Medical marijuana zoning approved

Missouri Amendment 2 passed with 65.5% approval last November legalizing medical marijuana in Missouri. At a recent meeting, Kirksville City Council members passed a zoning code expanding upon the amendment.

The zoning code allows for four different types of medical marijuana facilities: dispensaries, cultivation facilities, manufacturing facilities and testing facilities.

“It was the view of the city council that dispensaries should be treated as pharmacies,” City Planner Chayton True said. “Ultimately, these dispensaries will be providing medicine for sick patients.”

True also said there are no particular places where dispensaries can and cannot be, according to the zoning code.

Amendment 2 also ensures patients have access to these products. True said the Council took this into consideration when discussing the zoning code.  

“In the language of Amendment 2, there is a default buffer [of 1,000 feet] that is required to be from these four medical marijuana facilities [to schools and churches],” True said. “Amendment 2 allows local municipalities to adjust that if they need to.”

True said if the 1,000 feet default buffer were in place, then there would be very limited locations for facilities in town.

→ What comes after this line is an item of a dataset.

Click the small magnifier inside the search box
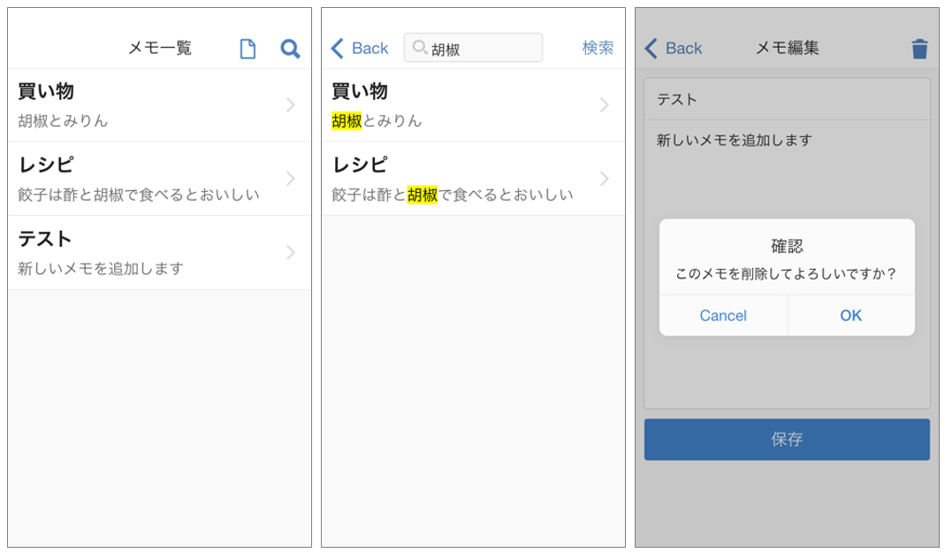Image resolution: width=945 pixels, height=553 pixels. [x=420, y=48]
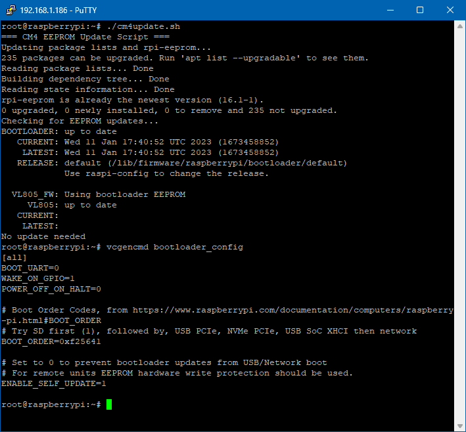Click the WAKE_ON_GPIO=1 line

[38, 278]
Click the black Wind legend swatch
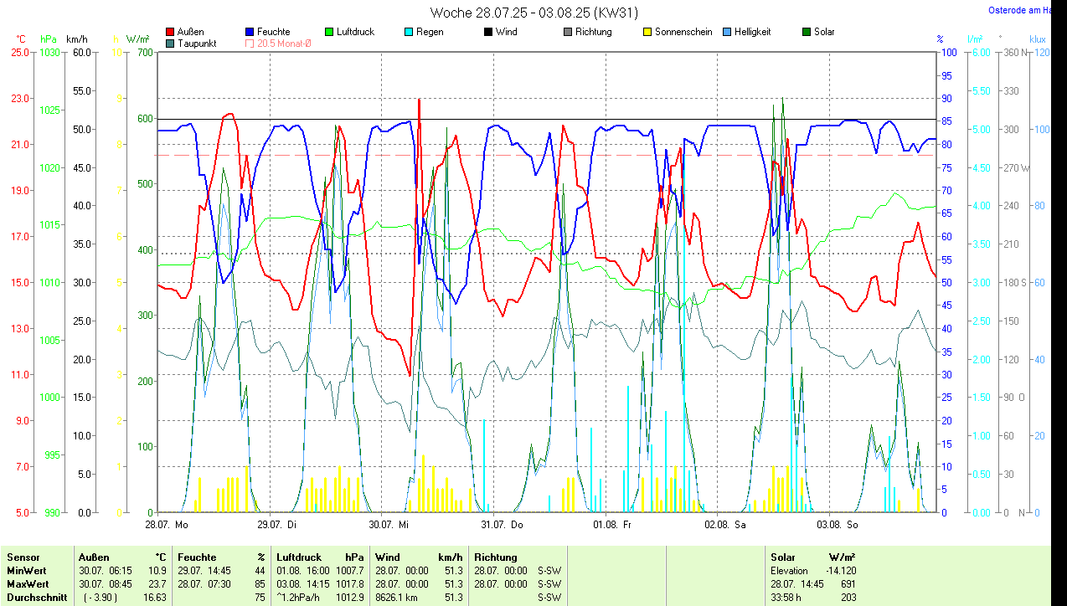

Any cultivation, manufacturing or testing facility has to have a 300-foot buffer from any school or place of worship, according to the city’s zoning laws. True said the Council decided on that buffer, which deviates from the state law, to keep it similar with local liquor laws that require a 300-foot buffer.

“If they use the names cannabis or marijuana in their sign, it needs to be preceded by the term medical,” True said. “Any other phrase, word or symbols commonly understood to refer to marijuana uses, such words phrases or symbols, is imminently preceded by the word medical. We just want to make sure we have tasteful names of the businesses.”

As for the cultivation facilities, True said if growing is entirely enclosed, then it can be in the heaviest commercial, light industrial and heavy industrial districts. However, if some growing is performed outside, then the building would only be allowed in industrial zones.

True said manufacturing and testing facilities can be located in the extensive business and industrial districts.

True said any facility will help create jobs in the city. The dispensaries will have a sales tax collected, so that money could make a positive economic impact.